··· EXTRAIT DU TEXTE ···

Adèle Sylène Bindang Ondzigui épouse Mintogo Nkogo, 5e Vice-Présidente de l’Assemblée nationale a conduit, en partenariat avec le ministère de la Santé et une équipe médicale internationale, une caravane ophtalmologique gratuite à Oyem et Bitam, dans le Woleu-Ntem, qui a permis de réaliser plus de 60 opérations de la cataracte et de prendre en charge près d’un millier de patients, afin d’améliorer l’accès aux soins spécialisés et de lutter contre la cécité évitable dans cette zone reculée à forte personne du 3e âge.

Déployée dans les hôpitaux d’Oyem et de Bitam, l’initiative répond à un manque criant d’infrastructures et de spécialistes en ophtalmologie dans cette province du nord du pays.
Pendant une semaine, des médecins venus notamment d’Europe ont travaillé aux côtés des équipes locales pour offrir consultations, traitements et interventions chirurgicales gratuites à des populations souvent éloignées des grands centres de santé et pour beaucoup fragilisé par leur âge avancé.
Le bilan est significatif : près de 1 000 consultations réalisées, des centaines de patients équipés en lunettes et plus d’une soixantaine d’opérations de la cataracte, qui a redonné, amélioré la vue à de nombreux malvoyants.
« Cette approche nous mène à ce que toutes nos populations aient accès aux soins. Parce qu’ils sont loin des grands centres. Ça fait un bon bout de temps qu’ils n’ont pas de blocs opératoires pour ce qui concerne les services d’ophtalmologie », a déclaré Adèle Sylène Bindang Ondzigui épouse Mintogo Nkogo visiblement heureuse d’avoir contribué à apporter le sourire auprès de ces populations en majorité vieillissantes et qui rencontrent des problèmes de vue de façon récurrente.
Pour les équipes médicales, cette mission confirme à la fois l’ampleur des besoins et le potentiel des structures locales. L’appui du Programme national de lutte contre la cécité a permis d’assurer des soins conformes aux standards internationaux.
C’est une centaine interventions qui ont été faites à l’hôpital dont 60 à 65 cataractes, ces personnes qui étaient en situation de malvoyance ont trouvé la vue grâce à cette opération. « C’est vraiment un grand succès. Nous sommes très fiers que nous voyons le plateau effectif que nous avons ici, qui est vraiment d’un niveau international », s’est réjoui le Dr Christian Ricard du ministère de la Santé.
« Les consultations peuvent être faites ici, mais on n’a pas d’opérations possibles ici en ophtalmologie. Donc notre rôle était surtout de dépister les gens qui étaient les plus susceptibles d’être opérés, en particulier donc les gens qui ont un œil limite ou qui ont une cataracte bilatérale », a indiqué le Dr Chortaud, de l’Université d’Ottawa.
Au-delà de l’urgence, cette caravane pose les bases d’une réponse durable. Les autorités entendent renforcer les capacités locales en combinant soins, formation et transfert de compétences. À terme, l’hôpital d’Oyem pourrait s’imposer comme un pôle de référence, limitant les évacuations coûteuses vers Libreville et rapprochant durablement les soins des populations du nord du pays.

···

* CONSIGNE:
Reprenez sous forme de liste courte le paragraphe du texte sur la caravane ophtalmologique qui commence par « Au-delà de l'urgence », sans perdre ses faits principaux.

··· EXTRAITS DES DONNÉES ···

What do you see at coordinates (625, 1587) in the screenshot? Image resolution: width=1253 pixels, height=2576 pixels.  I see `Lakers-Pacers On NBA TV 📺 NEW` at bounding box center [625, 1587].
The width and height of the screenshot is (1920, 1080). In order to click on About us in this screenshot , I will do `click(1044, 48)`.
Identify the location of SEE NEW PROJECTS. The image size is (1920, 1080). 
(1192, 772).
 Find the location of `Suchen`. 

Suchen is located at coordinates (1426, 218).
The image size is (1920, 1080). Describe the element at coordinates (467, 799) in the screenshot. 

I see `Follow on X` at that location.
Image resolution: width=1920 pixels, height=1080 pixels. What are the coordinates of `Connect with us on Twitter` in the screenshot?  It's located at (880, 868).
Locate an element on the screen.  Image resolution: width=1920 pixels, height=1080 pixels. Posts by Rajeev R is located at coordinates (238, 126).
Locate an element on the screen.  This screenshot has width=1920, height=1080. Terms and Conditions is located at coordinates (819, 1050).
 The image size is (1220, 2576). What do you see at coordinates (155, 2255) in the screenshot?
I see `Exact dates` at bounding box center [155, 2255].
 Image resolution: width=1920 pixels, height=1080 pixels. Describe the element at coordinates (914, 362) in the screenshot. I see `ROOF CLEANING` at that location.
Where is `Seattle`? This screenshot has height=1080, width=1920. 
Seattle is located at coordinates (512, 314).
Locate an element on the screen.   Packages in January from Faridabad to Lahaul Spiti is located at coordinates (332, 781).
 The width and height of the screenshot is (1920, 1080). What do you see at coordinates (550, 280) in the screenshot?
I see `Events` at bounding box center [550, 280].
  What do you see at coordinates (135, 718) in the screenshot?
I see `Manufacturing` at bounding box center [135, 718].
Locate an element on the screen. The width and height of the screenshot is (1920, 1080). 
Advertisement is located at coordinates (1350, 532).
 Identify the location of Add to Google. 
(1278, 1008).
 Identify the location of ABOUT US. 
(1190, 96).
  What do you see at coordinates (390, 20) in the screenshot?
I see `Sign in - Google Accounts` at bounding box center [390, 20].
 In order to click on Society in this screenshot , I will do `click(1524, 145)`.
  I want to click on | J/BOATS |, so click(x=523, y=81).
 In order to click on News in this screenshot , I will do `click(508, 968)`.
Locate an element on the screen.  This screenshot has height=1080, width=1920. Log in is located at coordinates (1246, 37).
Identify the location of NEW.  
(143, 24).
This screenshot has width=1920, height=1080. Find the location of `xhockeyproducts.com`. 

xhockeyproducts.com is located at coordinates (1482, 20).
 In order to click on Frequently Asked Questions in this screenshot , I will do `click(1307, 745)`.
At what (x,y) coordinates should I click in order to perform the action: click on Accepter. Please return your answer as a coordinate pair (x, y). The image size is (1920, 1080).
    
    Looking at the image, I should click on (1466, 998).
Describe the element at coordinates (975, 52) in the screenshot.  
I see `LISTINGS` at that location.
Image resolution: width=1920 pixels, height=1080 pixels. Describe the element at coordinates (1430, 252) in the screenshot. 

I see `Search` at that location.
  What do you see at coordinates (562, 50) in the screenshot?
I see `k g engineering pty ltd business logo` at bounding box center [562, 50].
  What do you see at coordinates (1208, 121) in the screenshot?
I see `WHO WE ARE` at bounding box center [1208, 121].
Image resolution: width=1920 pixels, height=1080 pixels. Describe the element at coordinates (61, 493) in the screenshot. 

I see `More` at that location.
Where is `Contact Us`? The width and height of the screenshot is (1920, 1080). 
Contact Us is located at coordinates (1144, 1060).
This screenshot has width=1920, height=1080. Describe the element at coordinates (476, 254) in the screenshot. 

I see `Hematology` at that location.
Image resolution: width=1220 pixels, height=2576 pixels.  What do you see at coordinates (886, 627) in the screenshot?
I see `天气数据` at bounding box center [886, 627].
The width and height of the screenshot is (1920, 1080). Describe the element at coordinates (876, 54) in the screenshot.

···

* CORRIGÉ:
- La caravane pose les bases d'une réponse durable, au-delà de l'urgence.
- Les autorités veulent renforcer les capacités locales en combinant soins, formation et transfert de compétences.
- À terme, l'hôpital d'Oyem pourrait devenir un pôle de référence.
- Cela limiterait les évacuations coûteuses vers Libreville et rapprocherait durablement les soins des populations du nord du pays.